How to create private api that can only be accessed by the front-end?

Question

I've been looking over the web for a little while but couldn't grasp the concept of making private API only between front-end and back-end. what I essentially want to do is to have an API that's only accessible through the front-end, not through curl, postman or anything else.

I have the following setup:

1. App is hosted on Heroku, backend is in nodejs

2. I use https connection that I self-generated via let's encrypt tool.

3. I have a public API atm that returns a string 'Hello world'

4. Currently, you can access it either via front-end or by going to www.example.com/api/test but what I would like to do is not allow the user to manually visit the link or use curl or postman to get that but instead only make it accessible through the front-end.

5. The front-end is written in Angular 2 (if it matters at all)

Note, that I am not planning to have any user sign in on the website, I simply want to restrict access to the API to outside world so that only my front-end can get it.

UPDATE USE CASE

The use case in the future is simple. I have a basic sign up form which asks for email address and a text description. I then use nodemailer on the backend to send that information to the gmail using POST request from Angular 2. I access the data sent through req.on('data') and req.on('end') and process it. My fear is how do I make sure I am not gonna get spammed through that API and receive 10k emails hence my wish to somehow make the API only accessible through the front-end.

Answer 1

While you cannot prevent a REST service from being called by the whole internet, you can still prevent spamming : Your service requiring authentication or not, it's always the same mechanism, using a captcha ( the most important part ) and rate-limiting your API.

1. CAPTCHA :

The best way to ensure that the client making the request to a server is driven by a human-being is a captcha.

CAPTCHA :

A CAPTCHA (a backronym for "Completely Automated Public Turing test to tell Computers and Humans Apart") is a type of challenge-response test used in computing to determine whether or not the user is human.
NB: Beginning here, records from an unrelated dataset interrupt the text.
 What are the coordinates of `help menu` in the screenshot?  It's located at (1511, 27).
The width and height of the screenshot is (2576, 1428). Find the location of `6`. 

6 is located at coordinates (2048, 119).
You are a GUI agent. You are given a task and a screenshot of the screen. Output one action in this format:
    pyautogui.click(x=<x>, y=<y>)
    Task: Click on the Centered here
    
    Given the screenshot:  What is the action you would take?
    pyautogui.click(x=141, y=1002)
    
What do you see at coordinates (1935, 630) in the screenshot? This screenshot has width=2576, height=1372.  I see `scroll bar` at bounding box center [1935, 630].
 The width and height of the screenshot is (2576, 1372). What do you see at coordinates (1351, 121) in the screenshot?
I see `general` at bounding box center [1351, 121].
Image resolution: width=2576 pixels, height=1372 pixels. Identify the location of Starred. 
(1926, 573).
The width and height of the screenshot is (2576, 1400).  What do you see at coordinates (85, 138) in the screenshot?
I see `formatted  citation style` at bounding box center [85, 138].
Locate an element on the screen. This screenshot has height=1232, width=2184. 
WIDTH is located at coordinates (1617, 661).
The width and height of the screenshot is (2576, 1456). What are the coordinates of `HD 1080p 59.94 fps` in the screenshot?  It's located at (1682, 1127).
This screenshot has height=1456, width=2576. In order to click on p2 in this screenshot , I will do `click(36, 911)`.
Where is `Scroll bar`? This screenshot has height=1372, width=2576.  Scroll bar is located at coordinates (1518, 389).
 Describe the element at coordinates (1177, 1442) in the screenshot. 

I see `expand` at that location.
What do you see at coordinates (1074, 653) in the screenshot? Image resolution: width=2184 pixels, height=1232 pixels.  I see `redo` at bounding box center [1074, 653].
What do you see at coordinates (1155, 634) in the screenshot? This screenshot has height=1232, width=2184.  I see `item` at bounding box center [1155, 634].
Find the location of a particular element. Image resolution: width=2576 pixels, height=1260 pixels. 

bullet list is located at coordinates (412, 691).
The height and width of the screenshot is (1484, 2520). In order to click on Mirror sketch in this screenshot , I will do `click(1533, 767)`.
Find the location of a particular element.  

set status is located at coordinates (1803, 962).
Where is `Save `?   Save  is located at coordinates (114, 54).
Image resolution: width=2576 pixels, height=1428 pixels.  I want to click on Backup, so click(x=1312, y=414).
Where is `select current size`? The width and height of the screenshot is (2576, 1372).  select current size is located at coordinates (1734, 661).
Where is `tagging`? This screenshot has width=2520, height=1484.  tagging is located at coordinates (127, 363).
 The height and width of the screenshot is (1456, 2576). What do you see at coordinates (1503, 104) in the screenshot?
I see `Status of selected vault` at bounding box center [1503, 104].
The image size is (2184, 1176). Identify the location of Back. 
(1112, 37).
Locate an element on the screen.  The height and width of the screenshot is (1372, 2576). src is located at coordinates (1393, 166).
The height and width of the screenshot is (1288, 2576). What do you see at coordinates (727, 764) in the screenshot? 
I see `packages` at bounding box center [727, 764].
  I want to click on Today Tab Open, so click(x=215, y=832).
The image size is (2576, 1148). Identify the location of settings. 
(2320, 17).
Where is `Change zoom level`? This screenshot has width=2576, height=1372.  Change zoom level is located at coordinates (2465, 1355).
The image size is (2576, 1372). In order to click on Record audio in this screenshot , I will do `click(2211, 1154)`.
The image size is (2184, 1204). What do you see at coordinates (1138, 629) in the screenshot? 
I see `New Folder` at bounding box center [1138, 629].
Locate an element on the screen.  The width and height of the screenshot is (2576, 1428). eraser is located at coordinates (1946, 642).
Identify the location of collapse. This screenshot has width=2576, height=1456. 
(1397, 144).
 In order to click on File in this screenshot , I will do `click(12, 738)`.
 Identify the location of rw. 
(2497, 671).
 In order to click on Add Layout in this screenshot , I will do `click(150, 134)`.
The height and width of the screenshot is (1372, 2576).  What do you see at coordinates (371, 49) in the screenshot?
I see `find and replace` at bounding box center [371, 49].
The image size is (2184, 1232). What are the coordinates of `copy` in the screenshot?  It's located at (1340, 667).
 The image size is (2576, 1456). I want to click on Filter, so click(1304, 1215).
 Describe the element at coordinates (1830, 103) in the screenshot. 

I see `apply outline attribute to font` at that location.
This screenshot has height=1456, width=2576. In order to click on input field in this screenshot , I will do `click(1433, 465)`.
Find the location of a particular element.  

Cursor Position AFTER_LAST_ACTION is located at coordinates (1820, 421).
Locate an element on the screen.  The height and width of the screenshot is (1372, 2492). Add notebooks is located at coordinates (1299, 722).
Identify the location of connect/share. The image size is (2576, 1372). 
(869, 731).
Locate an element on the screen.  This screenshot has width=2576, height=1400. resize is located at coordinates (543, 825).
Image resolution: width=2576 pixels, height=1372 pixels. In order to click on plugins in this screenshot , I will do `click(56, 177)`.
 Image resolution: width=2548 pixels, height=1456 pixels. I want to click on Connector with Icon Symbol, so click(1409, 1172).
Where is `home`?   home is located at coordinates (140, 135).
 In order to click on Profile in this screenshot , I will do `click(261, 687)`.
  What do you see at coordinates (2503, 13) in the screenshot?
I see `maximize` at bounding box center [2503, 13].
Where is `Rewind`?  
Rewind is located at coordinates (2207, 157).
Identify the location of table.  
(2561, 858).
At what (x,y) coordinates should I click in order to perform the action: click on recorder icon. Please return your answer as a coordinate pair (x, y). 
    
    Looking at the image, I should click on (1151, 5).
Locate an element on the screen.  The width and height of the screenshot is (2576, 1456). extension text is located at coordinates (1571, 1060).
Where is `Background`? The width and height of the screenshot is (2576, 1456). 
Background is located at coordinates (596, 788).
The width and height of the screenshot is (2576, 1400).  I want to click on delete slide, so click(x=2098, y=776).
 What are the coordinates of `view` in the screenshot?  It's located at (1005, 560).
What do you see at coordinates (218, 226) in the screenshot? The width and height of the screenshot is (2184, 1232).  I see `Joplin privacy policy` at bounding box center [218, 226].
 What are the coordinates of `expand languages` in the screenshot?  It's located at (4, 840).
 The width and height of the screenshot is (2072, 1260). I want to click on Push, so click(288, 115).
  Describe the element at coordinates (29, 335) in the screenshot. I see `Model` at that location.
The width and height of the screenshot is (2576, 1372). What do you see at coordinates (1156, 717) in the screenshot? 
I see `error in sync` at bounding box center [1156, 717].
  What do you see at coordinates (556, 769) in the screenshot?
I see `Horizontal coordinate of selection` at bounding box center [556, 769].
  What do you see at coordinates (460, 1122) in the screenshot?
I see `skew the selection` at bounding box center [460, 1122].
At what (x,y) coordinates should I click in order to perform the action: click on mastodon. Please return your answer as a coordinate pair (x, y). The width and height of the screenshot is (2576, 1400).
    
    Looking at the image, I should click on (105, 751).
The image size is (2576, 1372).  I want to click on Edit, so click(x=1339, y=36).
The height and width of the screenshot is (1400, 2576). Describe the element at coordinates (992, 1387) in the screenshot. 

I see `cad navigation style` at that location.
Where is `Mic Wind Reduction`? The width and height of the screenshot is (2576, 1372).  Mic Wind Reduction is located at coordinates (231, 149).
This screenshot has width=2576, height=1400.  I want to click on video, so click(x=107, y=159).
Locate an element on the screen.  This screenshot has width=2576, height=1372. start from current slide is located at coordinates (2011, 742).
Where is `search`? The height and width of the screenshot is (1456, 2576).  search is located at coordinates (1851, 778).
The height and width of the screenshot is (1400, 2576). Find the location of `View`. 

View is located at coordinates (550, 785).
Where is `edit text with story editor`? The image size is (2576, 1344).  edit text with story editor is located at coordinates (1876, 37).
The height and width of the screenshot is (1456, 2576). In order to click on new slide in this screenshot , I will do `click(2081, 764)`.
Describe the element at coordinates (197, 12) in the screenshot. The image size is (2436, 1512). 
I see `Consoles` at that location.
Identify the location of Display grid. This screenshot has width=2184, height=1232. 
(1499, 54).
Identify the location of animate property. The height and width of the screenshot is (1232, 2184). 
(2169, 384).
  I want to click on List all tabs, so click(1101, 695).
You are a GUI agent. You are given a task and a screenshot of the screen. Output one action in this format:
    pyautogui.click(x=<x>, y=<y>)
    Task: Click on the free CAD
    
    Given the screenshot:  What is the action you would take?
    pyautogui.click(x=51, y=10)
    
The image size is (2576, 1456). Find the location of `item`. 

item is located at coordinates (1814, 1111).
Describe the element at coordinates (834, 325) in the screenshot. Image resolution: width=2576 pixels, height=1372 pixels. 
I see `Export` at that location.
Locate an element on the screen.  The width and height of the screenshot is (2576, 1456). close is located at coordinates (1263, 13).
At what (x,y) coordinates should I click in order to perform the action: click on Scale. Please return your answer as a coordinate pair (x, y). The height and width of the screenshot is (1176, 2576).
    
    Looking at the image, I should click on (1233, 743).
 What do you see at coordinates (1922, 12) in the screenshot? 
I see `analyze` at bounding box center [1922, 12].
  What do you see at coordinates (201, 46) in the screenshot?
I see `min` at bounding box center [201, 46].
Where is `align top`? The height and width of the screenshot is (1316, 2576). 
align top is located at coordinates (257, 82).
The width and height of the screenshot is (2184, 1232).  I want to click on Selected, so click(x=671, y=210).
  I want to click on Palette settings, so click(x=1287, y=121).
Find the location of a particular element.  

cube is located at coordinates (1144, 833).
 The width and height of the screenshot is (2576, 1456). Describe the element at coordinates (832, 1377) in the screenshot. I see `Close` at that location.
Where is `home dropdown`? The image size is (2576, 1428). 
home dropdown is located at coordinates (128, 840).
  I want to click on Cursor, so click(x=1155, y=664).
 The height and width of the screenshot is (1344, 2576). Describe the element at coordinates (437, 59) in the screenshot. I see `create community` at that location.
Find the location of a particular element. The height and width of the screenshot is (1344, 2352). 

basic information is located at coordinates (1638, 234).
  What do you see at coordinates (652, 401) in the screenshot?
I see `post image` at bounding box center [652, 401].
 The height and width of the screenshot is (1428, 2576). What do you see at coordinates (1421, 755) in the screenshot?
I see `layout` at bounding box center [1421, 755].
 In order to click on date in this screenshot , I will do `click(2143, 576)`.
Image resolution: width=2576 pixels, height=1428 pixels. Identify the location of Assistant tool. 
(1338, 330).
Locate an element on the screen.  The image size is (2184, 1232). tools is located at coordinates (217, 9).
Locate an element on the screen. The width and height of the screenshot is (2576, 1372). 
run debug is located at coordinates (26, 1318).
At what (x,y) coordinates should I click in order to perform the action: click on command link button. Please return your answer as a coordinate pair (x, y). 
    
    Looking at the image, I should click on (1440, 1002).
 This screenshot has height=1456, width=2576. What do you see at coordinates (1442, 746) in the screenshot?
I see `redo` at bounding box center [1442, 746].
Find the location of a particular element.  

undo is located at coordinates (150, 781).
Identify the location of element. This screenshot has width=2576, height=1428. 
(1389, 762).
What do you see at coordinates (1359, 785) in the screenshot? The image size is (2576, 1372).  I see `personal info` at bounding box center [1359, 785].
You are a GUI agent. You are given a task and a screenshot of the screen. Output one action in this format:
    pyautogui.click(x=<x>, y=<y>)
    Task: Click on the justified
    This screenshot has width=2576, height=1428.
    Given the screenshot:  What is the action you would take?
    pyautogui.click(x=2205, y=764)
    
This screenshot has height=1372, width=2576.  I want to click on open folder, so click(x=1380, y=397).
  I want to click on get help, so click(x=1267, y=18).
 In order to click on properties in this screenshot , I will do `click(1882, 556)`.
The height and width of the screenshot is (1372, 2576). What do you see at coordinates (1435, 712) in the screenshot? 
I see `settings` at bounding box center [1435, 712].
You can find plenty of services, or libraries that will create captchas, like Google's reCAPTCHA .

2. rate limiting :

• For a public service , you can rate-limit access by IP : if the same IP makes 10, 100, or even 1000 requests (depending on the purpose of that service), that's a bit suspicious, so you can refuse to serve him, by sending an error status, and logging that unfair behavior to the application logs. So the sysadmin can ban the IP at the firewall level with a tool like fail2ban.

• For an authenticated service , well that's the same except you might also want to rate-limit the API based on the IP and on its identity, and might not want to ban an authenticated user...

Note that you don't really have to handle the rate-limit yourself, for a public API, meaning that preventing the same IP to make 1000 POST request to the same url in 10 seconds is something that can and should be done by a sysadmin.